Meter poses particular challenges for the translator, who must decide whether to preserve or disregard it. The Arden Shakespeare’s Shakespeare and the Language of Translation, a survey of adaptations and translations from around the world, wrangles engagingly with questions of form and interpretation in Bulgarian, Scottish, and British Sign Language . While iambic pentameter is most common in post-Shakespearean English, Goethe and Schiller used it as an homage. Teachers, students, and autodidacts can study a translation of the balcony scene from Romeo and Juliet into German and read an English-language discussion on German-language Shakespeare at this open-source Shakespeare blog, a quirky, accessible resource in the key of a good staff-room chat.

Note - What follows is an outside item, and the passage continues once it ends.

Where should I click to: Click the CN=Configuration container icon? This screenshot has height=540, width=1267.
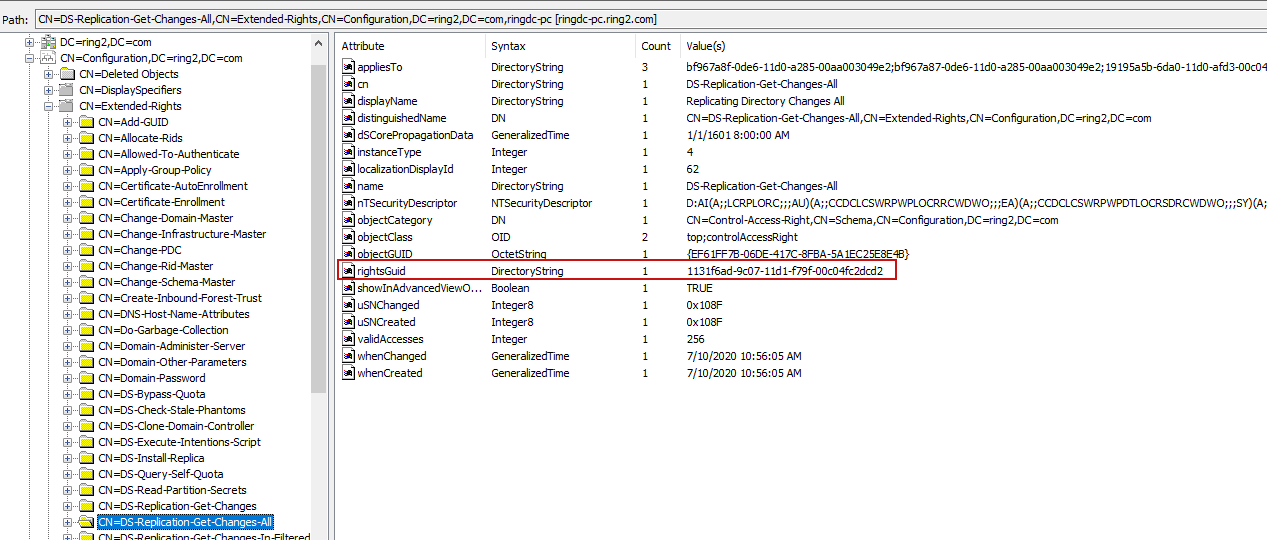[48, 58]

Twitter’s economy of syllables offers Wordsworth’s “scanty plot” of creative real estate. A recent Folger Education chat engaged in the debate of whether to teach the full text of a Shakespeare play (not necessarily) in iambic pentameter (yes, always). As resources for teachers proliferate online, collaboration can become truly international and interdisciplinary. The handle @Pentametron (“With algorithms subtle and discrete/I seek iambic writings to retweet”) has been automatically retweeting lines of presumably accidental pentameter for two years. Perhaps Twitter’s structured evanescence makes it the right platform for measured and imaginative speech; Jennifer Egan and David Mitchell have taken to Twitter to compose serial stories, and lyrics from pop songs like Lorde’s “Royals” have been rewritten as Shakespearean sonnets and gone viral on Tumblr. Various accounts quote, misquote, and paraphrase Shakespeare each day: debating Middle East policy, mourning celebrity deaths, critiquing New York Fashion Week.

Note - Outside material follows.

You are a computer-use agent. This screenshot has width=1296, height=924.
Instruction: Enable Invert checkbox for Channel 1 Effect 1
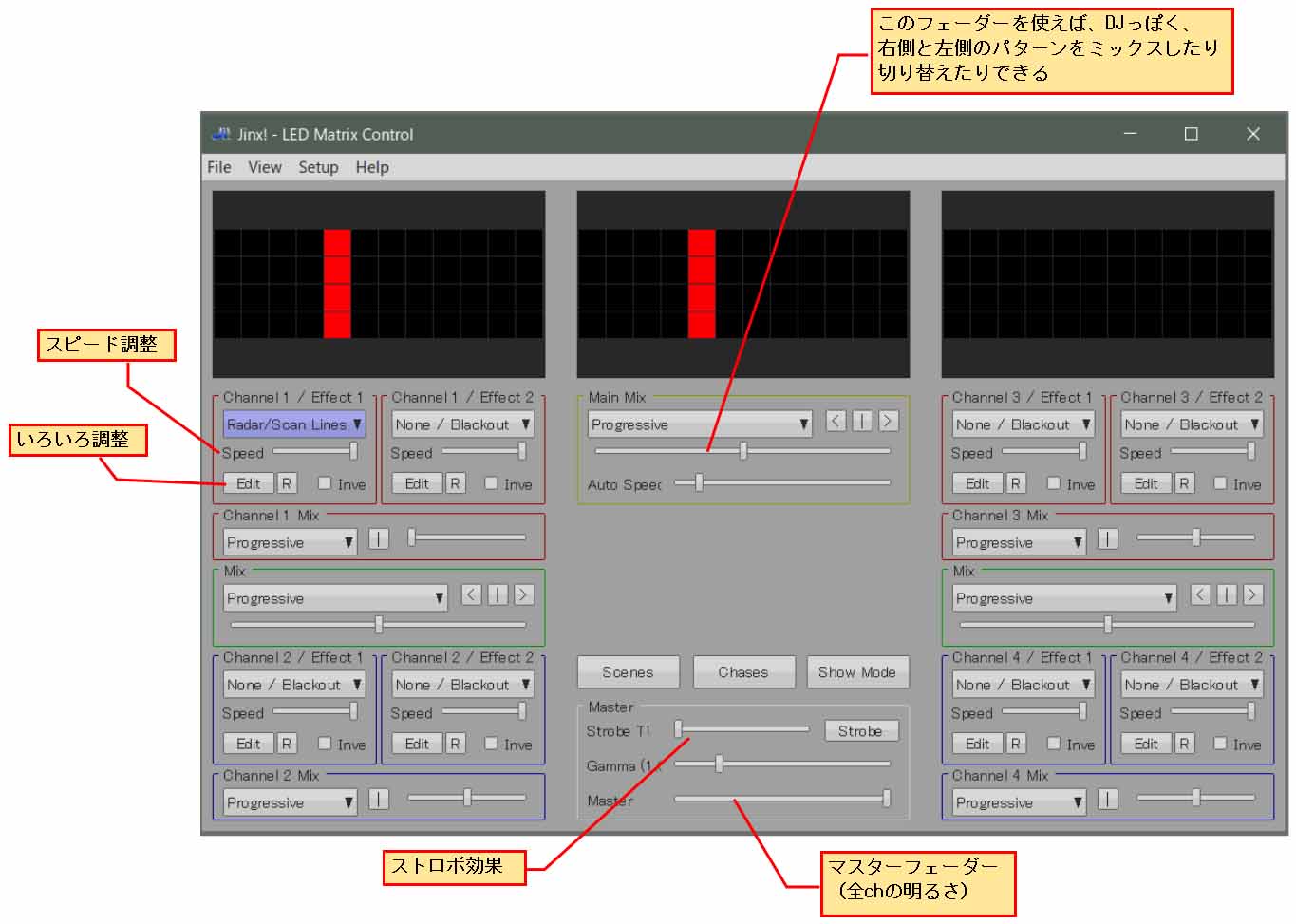pos(325,483)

My own favorite resource for starting a conversation in the classroom about the uses of meter is a passage from Jay-Z’s autobiographical history of rap, Decoded, quoted in part here:
The first kind of rhythm is the meter…It’s like time itself, ticking off relentlessly in a rhythm that never varies and never stops. When you think about it like that, you realize the beat is everywhere, you just have to tap into it…But the beat is only one half of a rap song’s rhythm. The other is the flow. When a rapper jumps on a beat, he adds his own rhythm. Sometimes you stay in the pocket of the beat and just let the rhymes land on the square so that the beat and flow become one. But sometimes the flow chops up the beat, breaks the beat into smaller units, forces in multiple syllables and repeated sounds and internal rhymes.. The flow isn’t like time, it’s like life. It’s like a heartbeat or the way you breathe… If the beat is time, flow is what we do with that time, how we live through it. The beat is everywhere, but every life has to find its own flow.

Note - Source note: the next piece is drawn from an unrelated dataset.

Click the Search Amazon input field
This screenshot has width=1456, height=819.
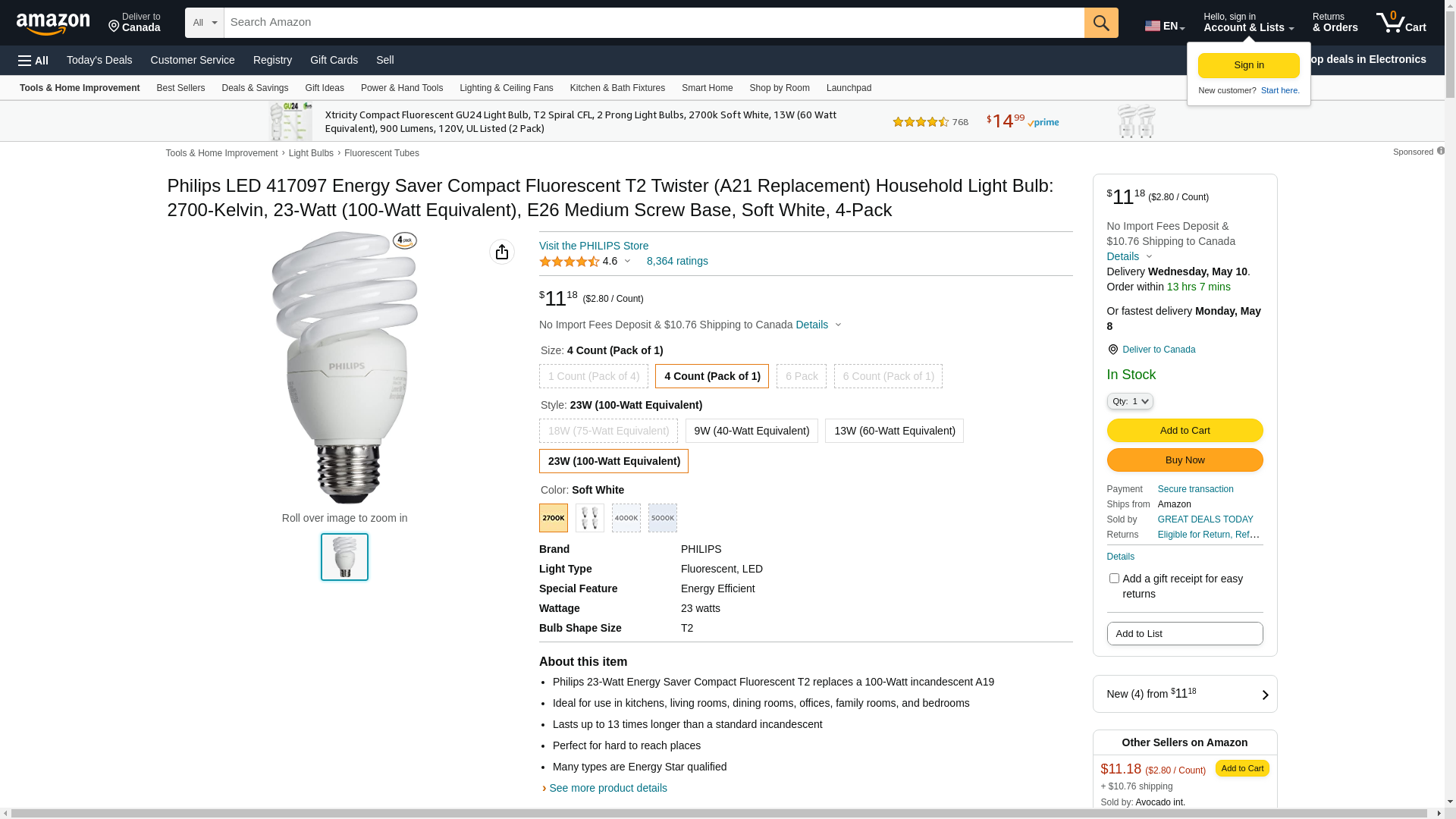tap(654, 23)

The truths we set to rhythm become part of a larger whole, a context, like history, we can never wholly choose and can’t help but navigate. The confinement of meter forces us to acknowledge the limits on expression and to be more lively, more real, in how we work with and around them. If reading, speaking, and performing are “what we do with time,” meter is not only a formal constraint but a reminder of mortality.